More countries shift to self-administered antigen tests in a race to stop Omicron.


Rapid antigen testing kits have flooded into supermarkets, online shops and pharmacies around the world as countries race to keep up with the Omicron variant’s rapid pace of transmission, marking a shift to the self-administered tests from P.C.R. testing, which has long been considered the gold standard for detecting the coronavirus.

But there is no definitive international guideline for the use of antigen tests for Covid-19, and a global patchwork of policies has emerged as each country weighs the advantages and risks of the alternative testing method.

Britain has used at-home rapid antigen tests to fight outbreaks since 2020, even before Omicron, and makes them freely available. France began letting supermarkets sell them late last month. The Biden administration recently said that it planned to make 500 million tests available free and that Americans could request that tests be sent to their homes.

Singapore has allowed people to leave isolation if they get a negative antigen test result after 72 hours.

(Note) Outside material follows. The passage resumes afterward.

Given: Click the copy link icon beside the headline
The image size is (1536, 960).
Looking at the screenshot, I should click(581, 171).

Israel is asking people to swab their throats when using rapid antigen tests, not just their nostrils, to increase the chances of detecting the virus even if it goes against the manufacturer’s instructions.

“There are hugely variable approaches into where, when and how antigen tests are used across different countries,” said Deborah Williamson, a professor of public health at the University of Melbourne in Australia.

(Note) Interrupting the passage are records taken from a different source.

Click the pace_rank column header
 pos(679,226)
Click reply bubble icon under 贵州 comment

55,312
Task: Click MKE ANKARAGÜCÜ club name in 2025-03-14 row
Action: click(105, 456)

The lack of consistency in how antigen tests are deployed raises a question of how the world should monitor the severity of the pandemic, she said, when some countries are identifying every single case and others are prioritizing severe ones.

In addition, while promising quicker results, antigen tests are significantly less reliable in detecting infection than the P.C.R. tests, studies have shown.

The self-swab in an at-home antigen testing kit, which is meant to reach the inside of the nostril, is less than 30 percent capable of detecting a positive coronavirus case compared with the nasopharyngeal swab used in a P.C.R. test, which reaches the wall at the end of the nasal cavity, said Dr. Kiho Hong, a professor of laboratory medicine at Yonsei University in South Korea.

Accordingly, health experts at the Infectious Diseases Society of America said that P.C.R. testing was the method of choice for diagnosing Covid-19 infection. But they added that antigen tests could help identify cases when P.C.R. tests were not readily available.

A shortage of P.C.R. tests in countries like the United States and Australia has also left some people waiting for hours in line and several days to get the result. That prompted Australian officials to order people without Covid symptoms to seek a P.C.R. test only if they had received a positive antigen test result.

The demand for antigen tests has become so overwhelming in Australia that the government last week began prohibiting price gouging on the tests and said it would limit the number that people can buy. And the state of New South Wales ordered residents to report their positive rapid antigen test results starting on Jan. 19. Those who don’t comply will be fined 1,000 Australian dollars (about $720).

“Omicron has been a game changer,” Professor Williamson said, adding that it “has really catalyzed the shift to large-scale rapid antigen testing.”

There is a pitfall to that shift, she added: Governments may lose their ability to track new variants and the scale of the virus’s spread, because the shift to self-testing won’t capture all of the results.

In addition, Professor Williamson said, with the Omicron variant, it is no longer realistic in many countries to keep track of every single case.